Tuesday, January 7, 2014

PlanTree by Nur Yıldırım

PlanTree Hydroponic plant cultivator has been designed for growing organic food in any kitchen of 2025 households. It allows you to grow organic food from seed to plants. Seeds or seedlings are placed into pot-like cups which are filled with soil substitute materials such as Rockwool or coco fiber. Water and nutrients are added to system where they are circulated through plants, a simple interface lets user to set up values such as pH, moisture and light.



Plants are grown and cultivated in a controlled microenvironment with water, nutrients and humidity.
The design of this concept allows cultivation of organic food at home with less water and more efficiently, saving time and energy. Designed by Nur Yıldırım, PlanTree was honored in International Design Awards 2011 with Silver Award in Kitchen Appliances Student Category.




ONE Calendar Circles by Jeong Yong

Korean designer Jeong Yong created this perpetual table calendar that’s made of three differently-sized rings. Three magnetic rings can be joined in different configurations to display the date on this table calendar. Each ring represents a different measure of time and the three values lined up at the point of intersection indicate the date and day of the week.

The largest ring has 31 units to mark the days of the calendar month, while the middle ring has 12 units for every month of the year and the smallest ring is labelled with the names of the days of the week.
Jeong Yong explains that while the two larger rings are based on the solar and lunar cycles, the third wheel is based on a division of time created by man. "The smallest ring with seven units represents the people who created the seven days of the week," he says.

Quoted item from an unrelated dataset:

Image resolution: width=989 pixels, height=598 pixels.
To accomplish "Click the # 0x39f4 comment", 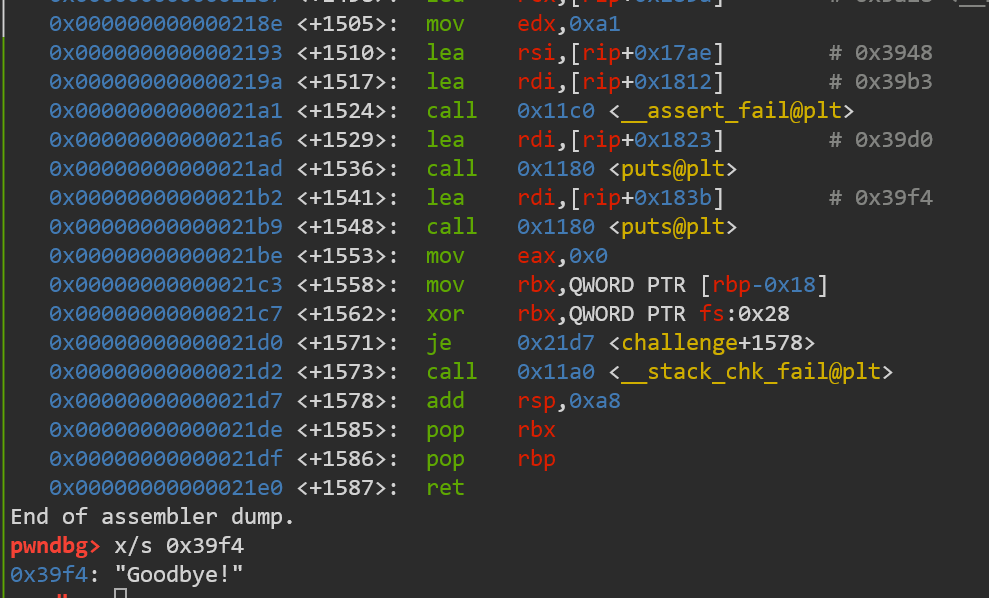I will (881, 197).
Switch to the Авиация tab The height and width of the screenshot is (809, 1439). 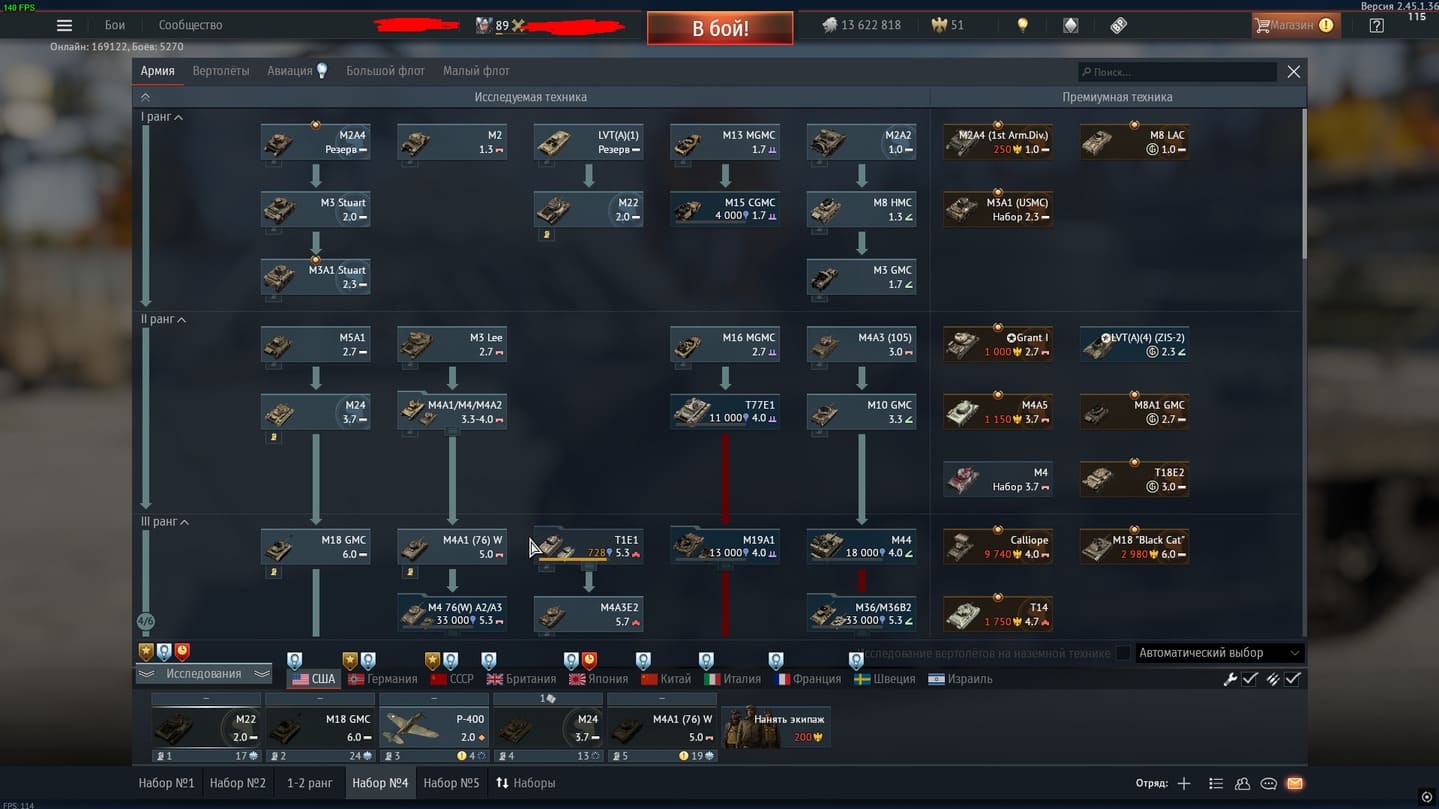pyautogui.click(x=290, y=71)
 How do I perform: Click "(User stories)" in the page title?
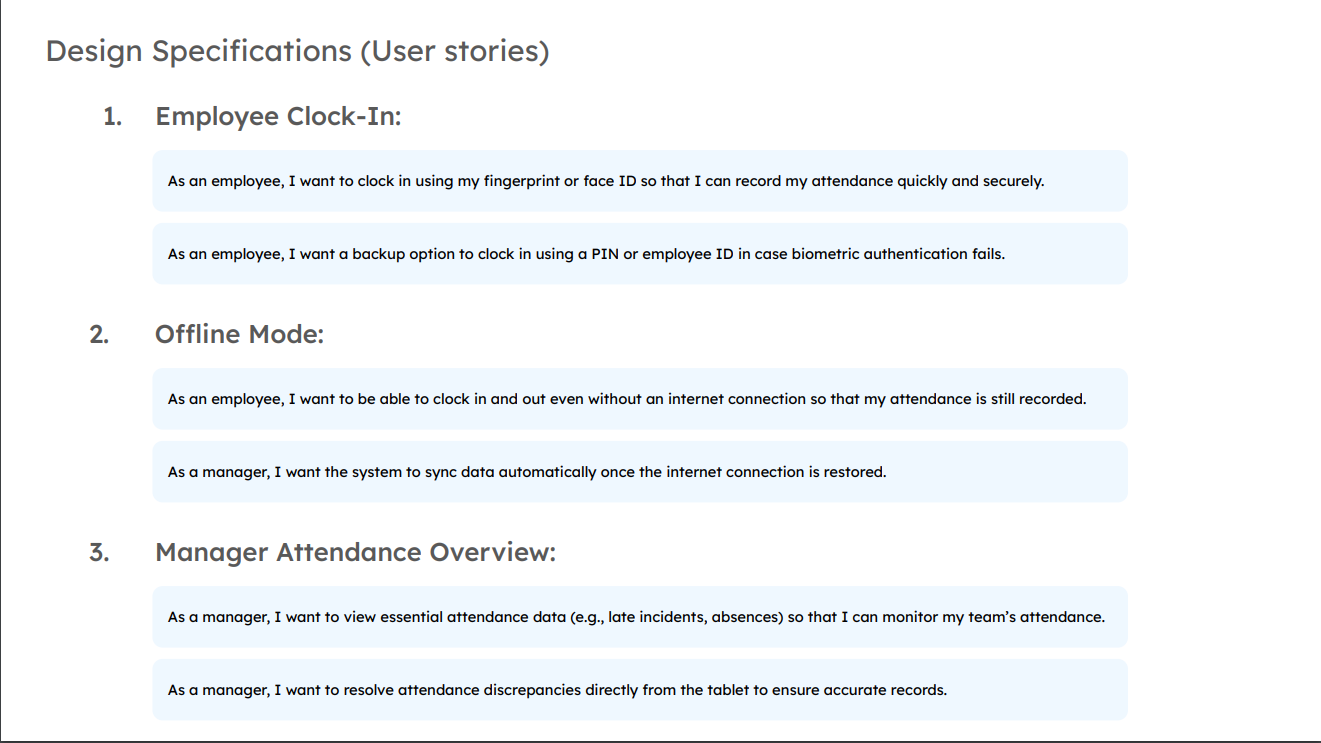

Magnets are located behind each number or name, allowing the rings to join in any combination. 

Ink Calendar by Oscar Diaz

As cool as their designs can be, wall calendars are rarely up to the challenge of fitting in with well-designed interior spaces – usually they are more eyesore than wall art. The dates in this design, however, are automatically populated as ink crawls organically along the surface of what amounts to a perpetual wall calendar – you can literally watch time go by.


This ingenious-but-simple low-tech solution by Oscar Diaz uses the natural capillary action of liquid to move ink along the imprinted surface, slowly filling in the blank white calendar day-by-day for an entire month. New months can be done in different seasonal colors with a blank embossed slate to start with each time, though temperatures call for different ink mixtures depending upon specific climactic conditions (such as temperature and humidity).